抜き足差し足

【漢字】抜き足差し足
【読み】ぬきあしさしあし
【意味】人に気づかれぬように歩く様子。
【例文1】家族が寝静まった頃、抜き足差し足で玄関を通る。
【例文2】子どもが起きないように抜き足差し足で歩く。
【例文3】抜き足差し足で深夜帰宅する。

抜き足差し足をテーマにした記事

「抜き足差し足」と池波正太郎

「抜き足差し足」とは文字通り、「音のしないようにそっと歩くこと」で、小説や落語では抜き足差し足忍び足と3つ並べて使われることもあります。「抜き足差し足」が一番多く登場するのは泥棒または忍者が歩く場面ですね。

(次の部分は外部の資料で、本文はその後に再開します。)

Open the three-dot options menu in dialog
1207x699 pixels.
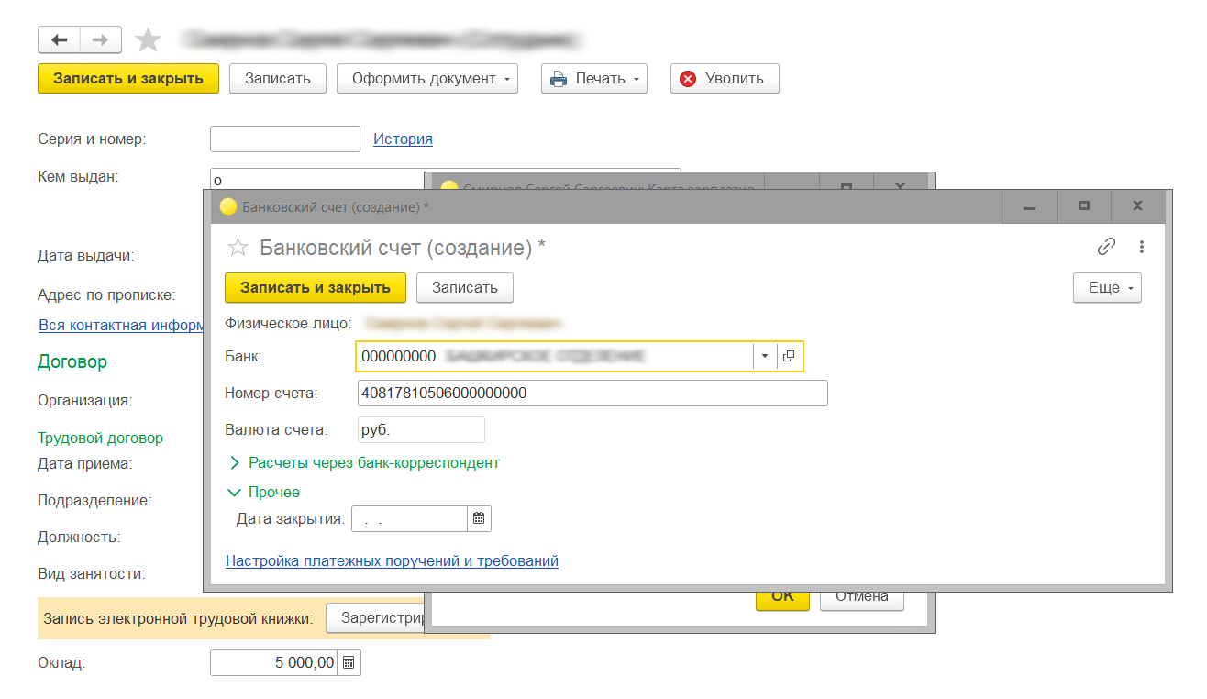tap(1142, 247)
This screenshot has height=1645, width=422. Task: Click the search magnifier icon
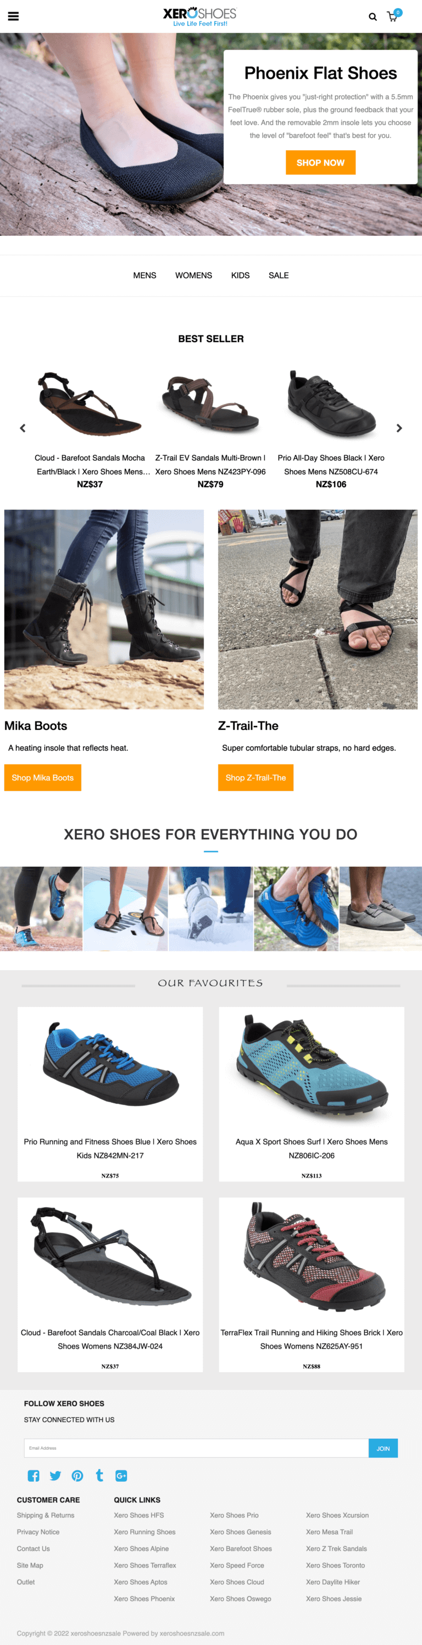(x=373, y=17)
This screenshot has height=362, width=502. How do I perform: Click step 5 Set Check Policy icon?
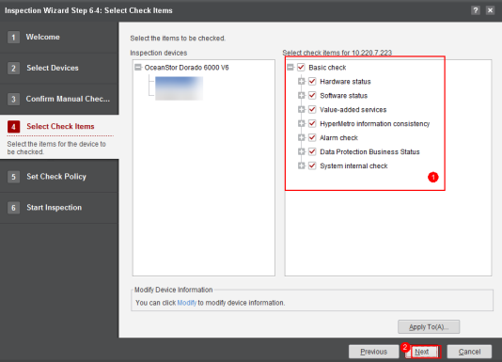13,177
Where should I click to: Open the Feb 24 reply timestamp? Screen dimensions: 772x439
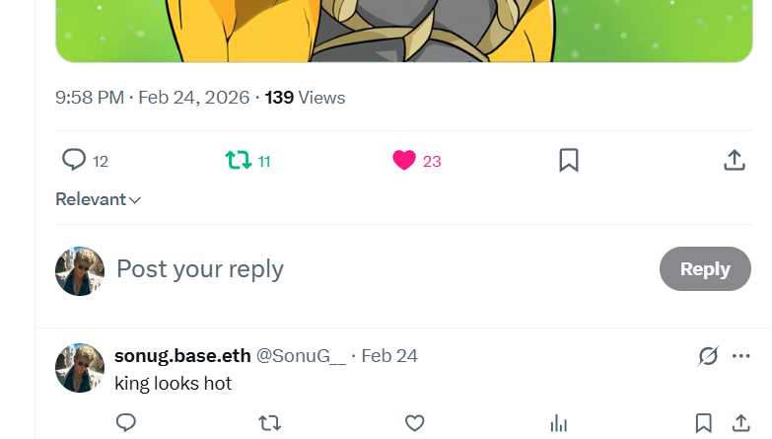(389, 356)
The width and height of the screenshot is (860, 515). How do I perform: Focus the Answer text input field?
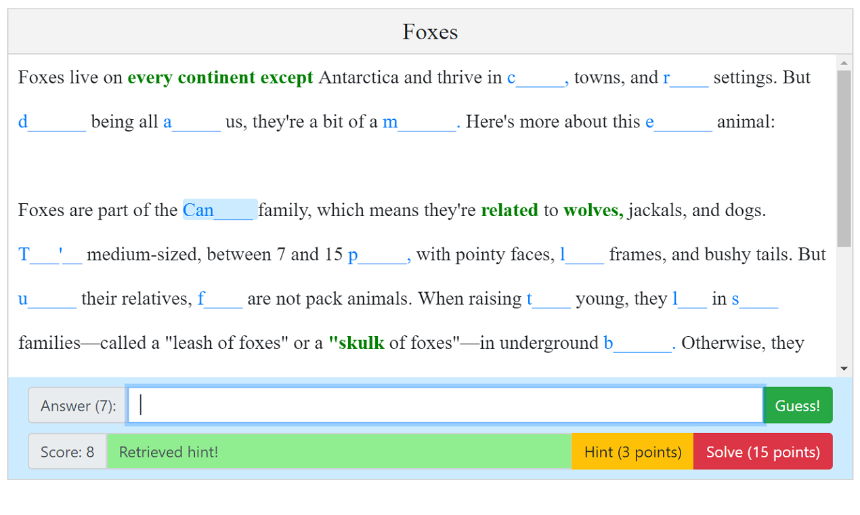point(445,405)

泥棒の捕り物で有名な小説といえば、池波正太郎の「鬼平犯科帳」です。鬼平にはモデルとなった人物が実際にいます。江戸時代に江戸の町で火付盗賊改方長官だった長谷川平蔵です。任期は1787年(天明7年)から1795年(寛政7年)までの8年間です。1783年(天明3年)の浅間山大噴火や大飢饉による農作物の不作でインフレが起こり、世情不穏の時でありました。田沼意次の失脚(1786年(天明6年))を受け翌年に松平定信が老中に就任し寛政の改革が始まりましたが、経済不安から犯罪も増加していました。

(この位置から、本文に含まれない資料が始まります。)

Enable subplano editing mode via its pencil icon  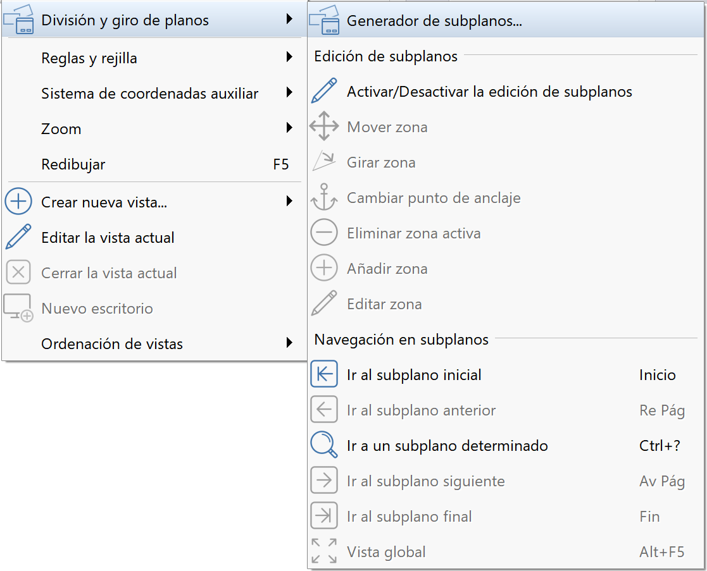324,91
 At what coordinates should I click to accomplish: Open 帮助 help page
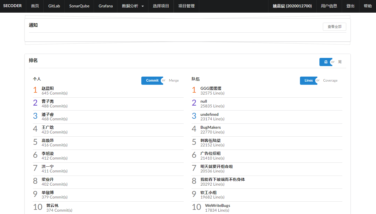tap(368, 6)
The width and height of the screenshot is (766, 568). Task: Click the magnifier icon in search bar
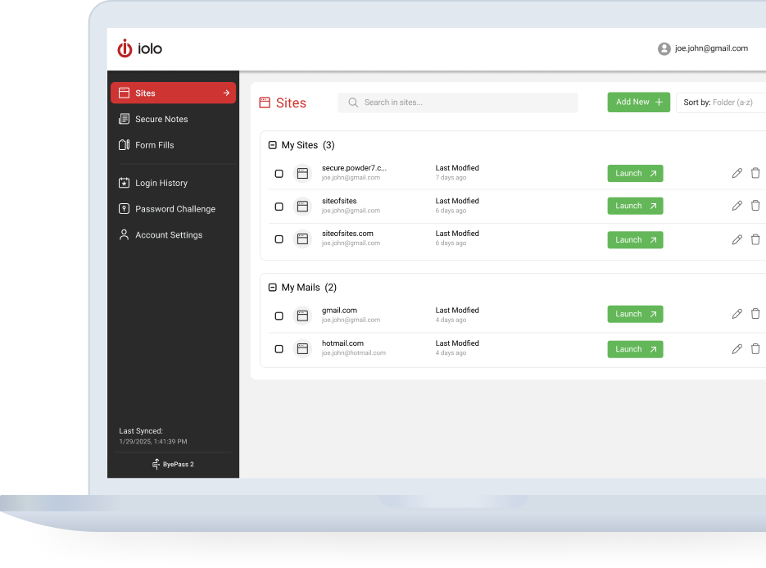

平蔵が就任したのはそんな時代でした。彼は盗賊や放火犯を捕まえるばかりではありません。放火犯は当時から重罪でしたから死罪、流刑が適用されましたが、軽微な盗みは留置期限が過ぎると社会に出てきてまた盗みを繰り返すなど再犯率がものすごく高い犯罪でした。そんな刑期を終えた罪人を集め職業訓練施設を作り、大工仕事、建具職人、仕立物などの技術を覚えさせ職人として社会復帰させる仕組みを作り上げました。更生施設ですね。「抜き足差し足」で入ってきた囚人が、大手を振って職人としての一歩を力強く踏み出していく。その手助けまでしたのが長谷川平蔵でした。池波正太郎はそんな彼にほれ込み作品に仕上げたのです。